Hadi okuyalım, merak eden dinleye de bilir. Hatta ben size
Yaşar’ın yorumunu öneririm. https://www.youtube.com/watch?v=-_tcvOymZwk&list=PL_gl6Znw0x1HfR82UtbKpl-JiqW4s_oK9&t=0s&index=4
Bu şarkıyı yıllardır dinlerim, severek dinlerim. Hiç bugün
sözlerini okurken ki gibi bakmadımdı. Ortaçgil bir “protest” müzik adamı
değildir. Tam tersi, Kızılderili gibi gürültü patırtının arasında sükunetle
dolanır, “benimle oynar mısın?” diye sorar, “yüzünü dökme küçük kız” diye
şefkat gösterir.
Bu sözleri yazarken ne düşünüyordu bilmiyorum. Ama bakın, bugüne
nasıl da oturuyor.
“En çok bağıran en doğru sayılır
İnsanlar işitmeyince
Bu iş zor Yonca
Çünkü insanlar günler boyunca
Hiç soru sormadan durur
Bu iş zor, çok zor Yonca
Çünkü sevmeyi bilmeyince
Bahar gelir, farkedilmez olur “
Adam habire bağırıyor. O bağırdıkça avanesi de bağırıyor.
Uğultudan ne dediğini anlamıyoruz ama anlasak ta “savaş” çığlığı atıyor. Ve
insanlar hiç soru sormadıkça kazanan hep o bağıran oluyor.

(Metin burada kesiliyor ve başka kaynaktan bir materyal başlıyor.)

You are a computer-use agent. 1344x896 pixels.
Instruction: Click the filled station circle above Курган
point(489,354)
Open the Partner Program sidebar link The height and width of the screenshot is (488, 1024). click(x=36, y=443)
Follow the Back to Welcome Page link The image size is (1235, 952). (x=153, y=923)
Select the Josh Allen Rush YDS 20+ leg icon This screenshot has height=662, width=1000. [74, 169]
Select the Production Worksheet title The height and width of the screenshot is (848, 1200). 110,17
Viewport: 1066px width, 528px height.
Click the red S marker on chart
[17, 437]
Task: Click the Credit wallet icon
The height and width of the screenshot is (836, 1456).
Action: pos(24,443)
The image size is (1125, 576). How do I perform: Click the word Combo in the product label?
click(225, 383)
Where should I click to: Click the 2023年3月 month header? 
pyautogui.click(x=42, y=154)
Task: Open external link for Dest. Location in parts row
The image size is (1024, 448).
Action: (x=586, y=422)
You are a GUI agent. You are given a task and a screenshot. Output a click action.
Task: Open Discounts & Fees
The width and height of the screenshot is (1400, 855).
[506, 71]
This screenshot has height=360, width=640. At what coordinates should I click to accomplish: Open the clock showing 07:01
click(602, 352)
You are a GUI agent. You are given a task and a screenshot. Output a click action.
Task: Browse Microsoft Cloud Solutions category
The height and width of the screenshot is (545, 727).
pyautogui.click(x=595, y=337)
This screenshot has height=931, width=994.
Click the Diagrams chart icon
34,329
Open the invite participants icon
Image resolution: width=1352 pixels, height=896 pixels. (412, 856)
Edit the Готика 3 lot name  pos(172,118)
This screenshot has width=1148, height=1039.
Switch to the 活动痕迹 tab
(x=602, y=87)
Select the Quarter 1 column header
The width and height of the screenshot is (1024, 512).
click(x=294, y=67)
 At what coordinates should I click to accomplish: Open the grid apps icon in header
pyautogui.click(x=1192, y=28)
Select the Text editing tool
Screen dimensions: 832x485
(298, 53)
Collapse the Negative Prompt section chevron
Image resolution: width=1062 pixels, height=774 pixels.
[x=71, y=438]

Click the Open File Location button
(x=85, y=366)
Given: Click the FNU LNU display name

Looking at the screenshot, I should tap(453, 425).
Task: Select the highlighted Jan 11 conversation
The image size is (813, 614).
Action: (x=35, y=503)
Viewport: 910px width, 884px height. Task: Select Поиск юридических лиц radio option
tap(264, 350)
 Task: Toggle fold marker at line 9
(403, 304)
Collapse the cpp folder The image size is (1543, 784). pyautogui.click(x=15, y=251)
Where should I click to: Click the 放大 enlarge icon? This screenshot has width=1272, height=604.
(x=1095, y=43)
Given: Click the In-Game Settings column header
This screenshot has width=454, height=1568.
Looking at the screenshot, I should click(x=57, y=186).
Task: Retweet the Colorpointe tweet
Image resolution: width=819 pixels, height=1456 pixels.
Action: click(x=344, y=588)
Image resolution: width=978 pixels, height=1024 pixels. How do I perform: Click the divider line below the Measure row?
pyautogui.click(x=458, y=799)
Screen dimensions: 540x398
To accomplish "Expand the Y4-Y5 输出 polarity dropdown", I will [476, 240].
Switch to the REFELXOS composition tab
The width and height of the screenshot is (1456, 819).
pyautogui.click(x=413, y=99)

“Tek haneli Enflasyon, sıfır faiz, 1 TL olan Dolar” söylemleri
vardı. “Bunlar geçici olur, kalıcı olamaz” dediğimizde gülen arkadaşlarımız
vardı. Maşallah benden daha kaygılılar şimdi. Çünkü bende zaten yoktu,
elindekini kaybeden onlar oldu.
Uzatmayalım, #TAMAM hepimiz #SIKILDIK artık. Sevgisizliğin tavan
yaptığı coğrafyada kadınlar bile dantelli iç çamaşırı yerine kamuflaj desen
tercih ederken baharı görmedik yaz bitecek.